Pike’s arc even in one season — our full-on horror seeing his future, his unparalleled sacrifice choosing it, his ghostly demeanour afterwards — was all simply spectacular.
Let me stress this again — and I think a lot of fans agree — I’d be delighted to see these actors in these same roles on the big screen. I like them, their dynamic, the look of their Enterprise, their stories in terms of respecting what Star Trek’s all about — you name it, really — at least twice as much as I like the fun yet empty J.J. Abrams-initiated Kelvin timeline Star Trek reboot series, which apparently has hit development hell for part four, anyway.
I already ache for this Pike and his posse.

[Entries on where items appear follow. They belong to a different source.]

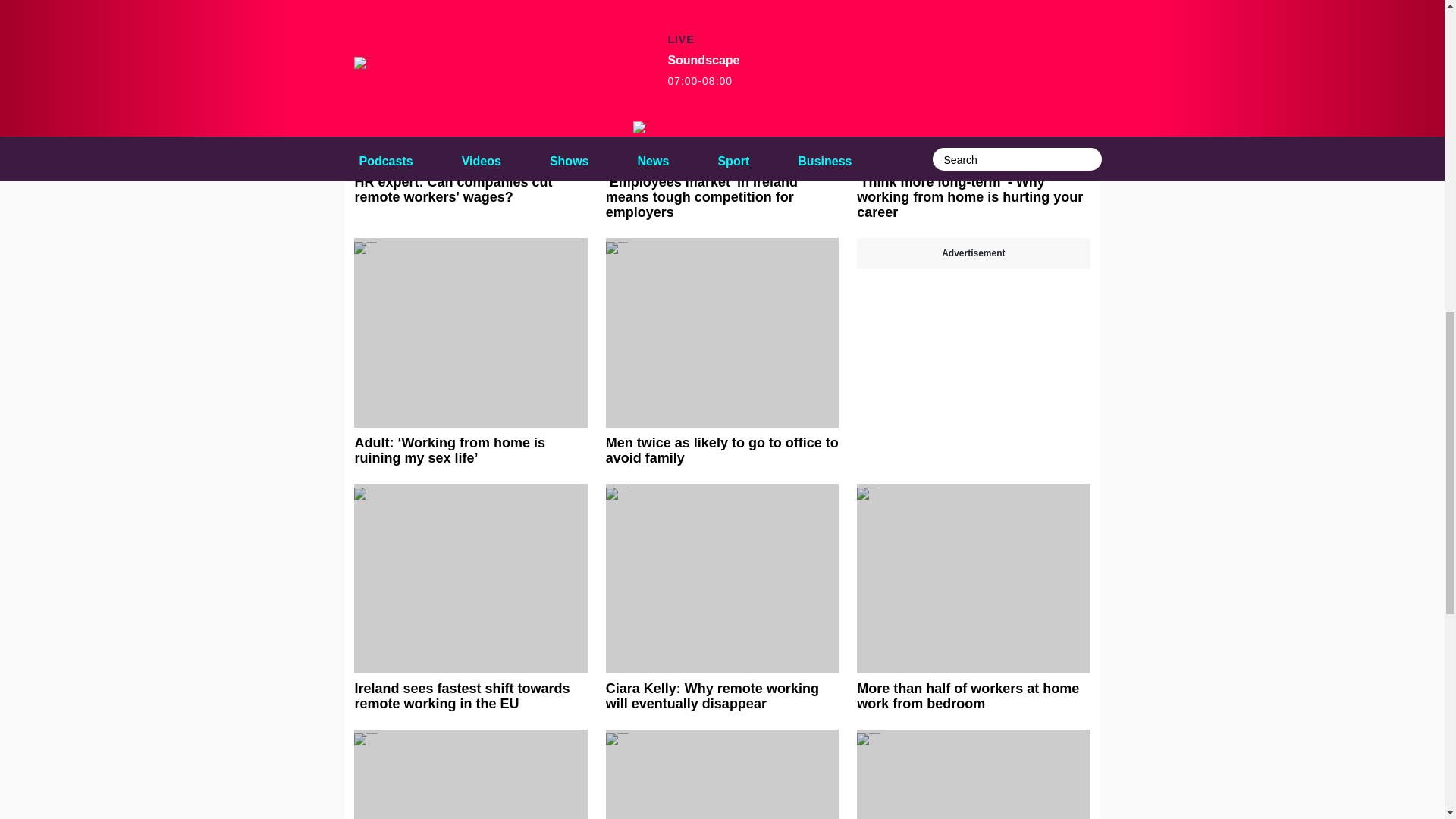
Men twice as likely to go to office to avoid family  (721, 352)
Working from home: Is your employer watching you? (973, 774)
WFH: Can your employer force you to keep you webcam on? (469, 774)
Ciara Kelly: Why remote working will eventually disappear (721, 597)
Ireland sees fastest shift towards remote working in the EU (469, 597)
HR expert: Can companies cut remote workers' wages? (469, 102)
Office working to become more popular as heating bills soar (721, 774)
More than half of workers at home work from bedroom  (973, 597)
Given the description of an element on the screen output the (x, y) to click on. 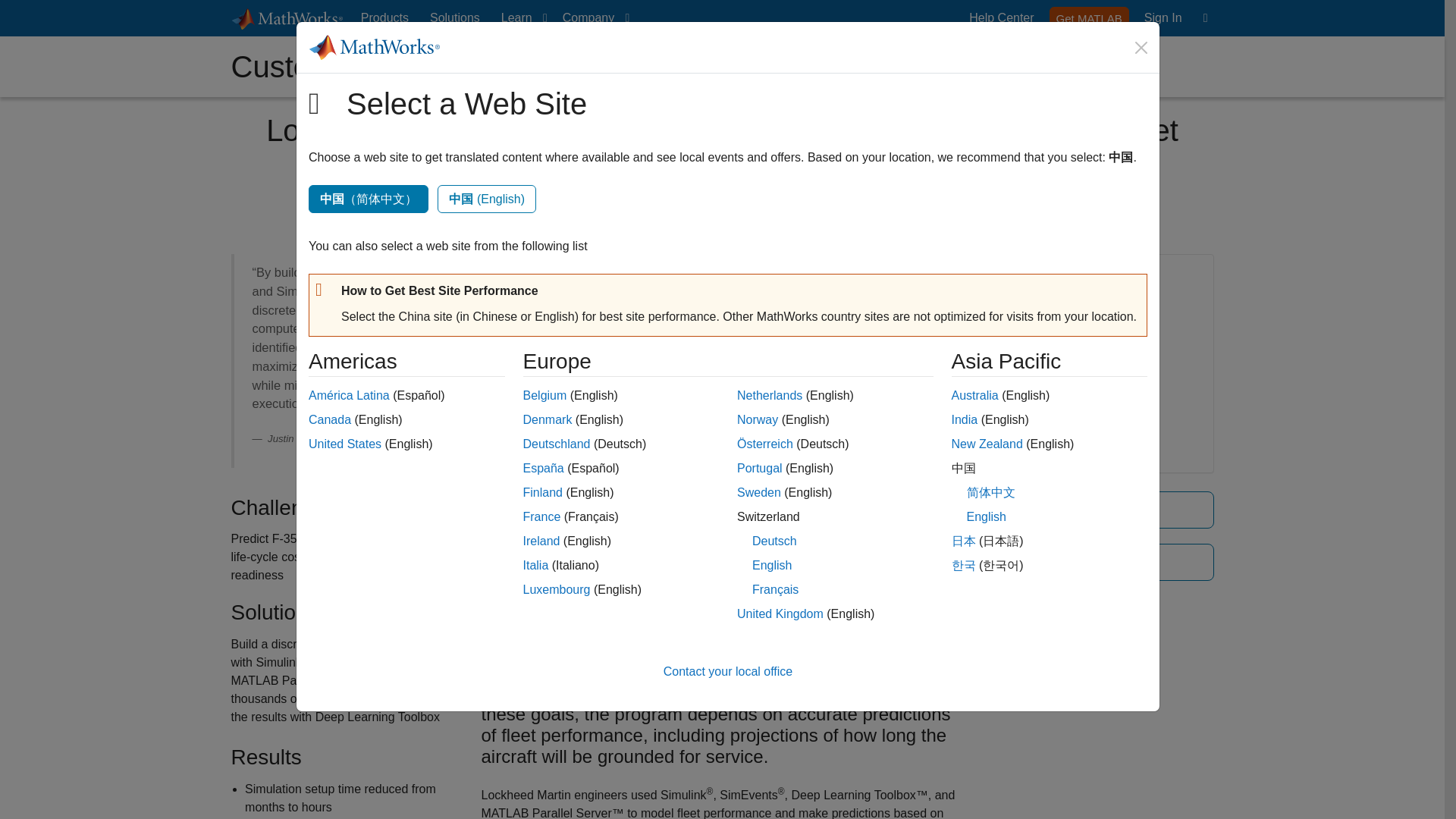
Company (592, 18)
Help Center (1163, 18)
Sign In to Your MathWorks Account (1000, 18)
Solutions (1163, 18)
Get MATLAB (454, 18)
Learn (1089, 17)
Products (521, 18)
Given the description of an element on the screen output the (x, y) to click on. 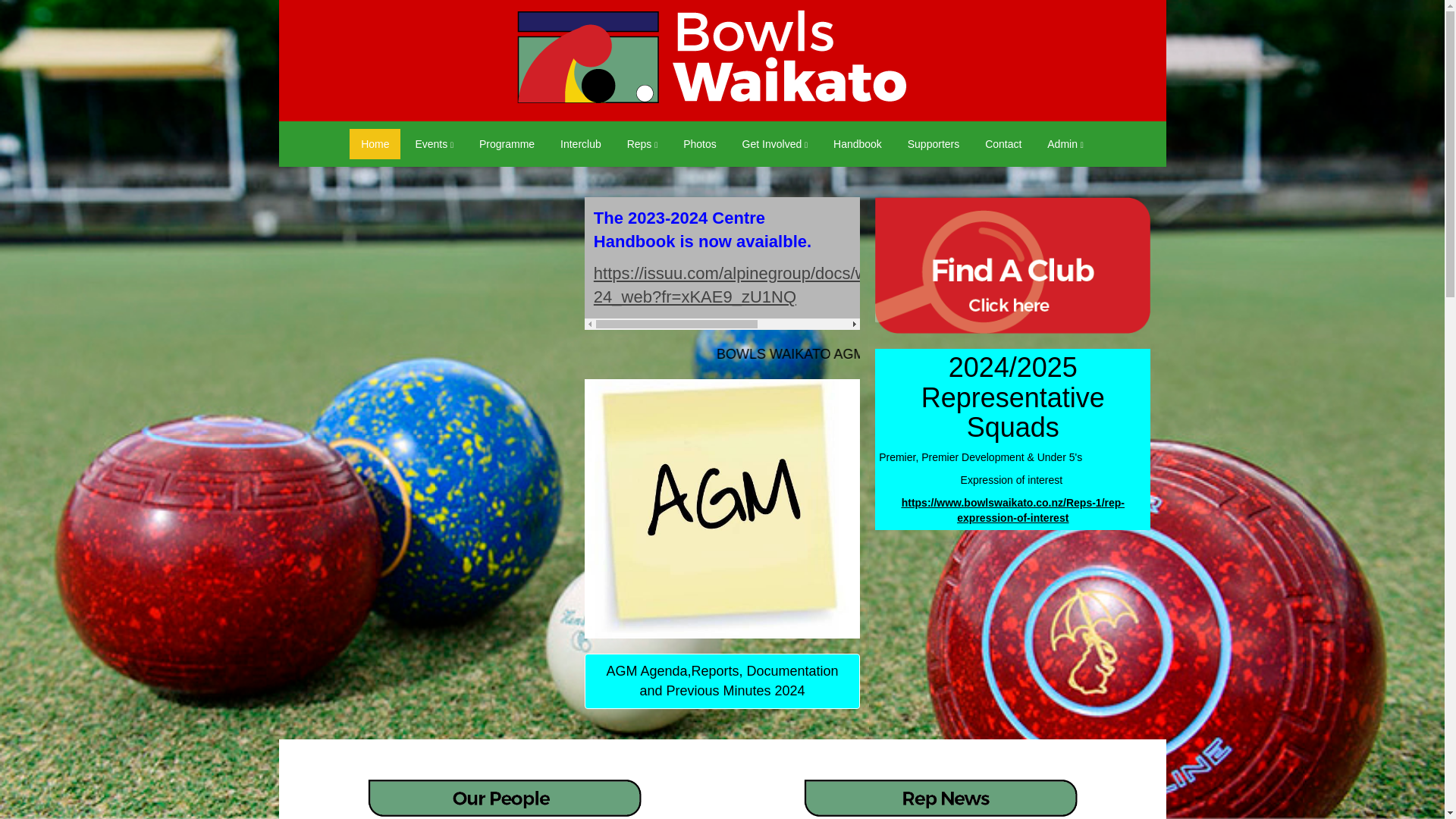
Reps (642, 143)
Photos (699, 143)
Events (433, 143)
Home (374, 143)
Admin (1064, 143)
Programme (506, 143)
Get Involved (774, 143)
Handbook (857, 143)
Interclub (580, 143)
AGM Agenda,Reports, Documentation and Previous Minutes 2024 (722, 681)
Contact (1003, 143)
Supporters (933, 143)
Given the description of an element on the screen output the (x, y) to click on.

Which circles us back to the crew of Discovery, and let’s just drop the word SPOILERS down once more to be safe.
Between the evolution of Saru into a more daring peeled Zoidberg (with bonus neck bullets), to the addition of Tig Notaro as sardonic Jet Reno, to Hugh Culber’s post-traumatic, very realistically awful relationship deadeyes for Paul Stamets, Discovery this year never stopped being interesting and emotionally engaging. Also, thank Apollo, it was actually consistently funny — Mary Wiseman’s Sylvia Tilly always givin’ ’er, down to her electrocuted-Garfield hair. I fully love her.
Many found it obvious Michael Burnham was going to be the Red Angel, because on Discovery, everything’s always “Michael” to such an extent we better find out she’s half Egyptian god with Jedi powers or something by the end of the series — because why the hell else would she be able to almost destroy the Federation, saved from prison by her madman ally from another dimension, but still able to just borrow a shuttle whenever she feels the need to hop off somewhere?

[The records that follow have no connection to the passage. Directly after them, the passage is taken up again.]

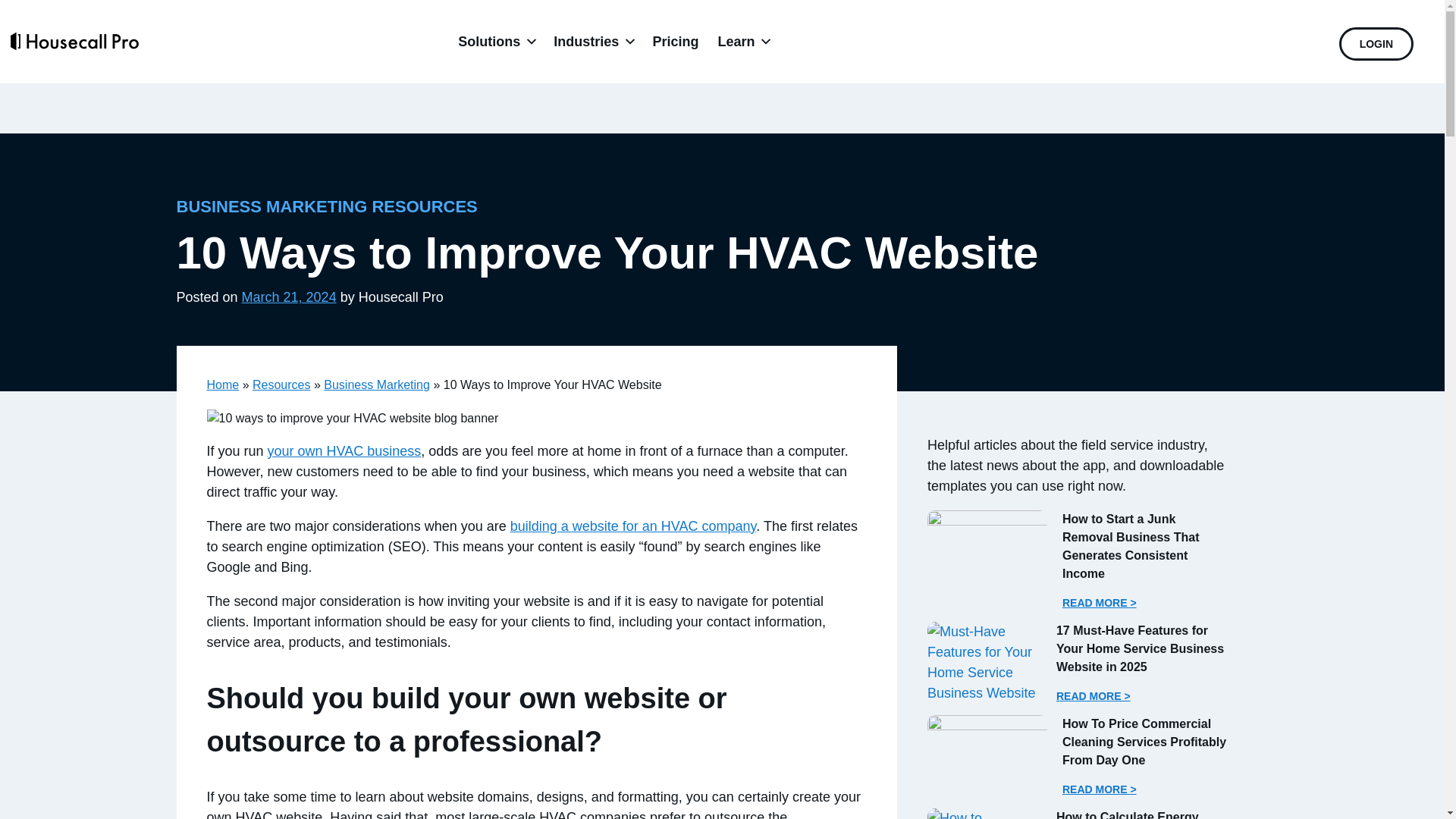
 - Housecall Pro (984, 813)
Business Marketing (376, 384)
Home (222, 384)
 - Housecall Pro (984, 662)
 - Housecall Pro (351, 418)
 - Housecall Pro (986, 544)
Resources (280, 384)
 - Housecall Pro (986, 748)
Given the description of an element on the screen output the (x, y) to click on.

To be clear, Sonequa Martin-Green is terrific actor, but she more than any character suffers Discovery’s tendency to give its actors scenes to really chew on without considering narrative sense — that scene where she’s crying over fake-out dying Saru being a great example. Wait, they’re … best friends? When the f— did that happen?
But, then Discovery went and did something I’ve been begging both Star Trek and Star Wars to do for years: really, truly leave their timeline comfort zones and get as far away from the original source material as possible.
And I’d say 800-plus years in the future is just enough distance to really shake things up into Mr. Spock’s “there are always possibilities” zone.
Consider how our lives would look from the perspective of someone from the 12th century for some perspective here. Whither the Federation? The Klingons? Will it be a universe ruled by territorial housecats? The mind reels, grinning.
And I want them to stay there, and have some reason they want to stay there, instead of the castaway Gilligan’s Island syndrome of Voyager, which got this close to having the Harlem Globetrotters show up for the finale.
OK, I’m teasing — calm down, Jeri Ryan fans — but Spock really did stress that no one should ever speak of Discovery or his adopted sister again. And if we can’t trust Spock’s intuition, what was the point of any of all that sacrifice?
So please keep being bold, Discovery, and thank you for taking us back to that place which so intrigued us 50 years ago, exploring strange new worlds, seeking out new life and new civilizations.
You seriously did it. Full speed ahead!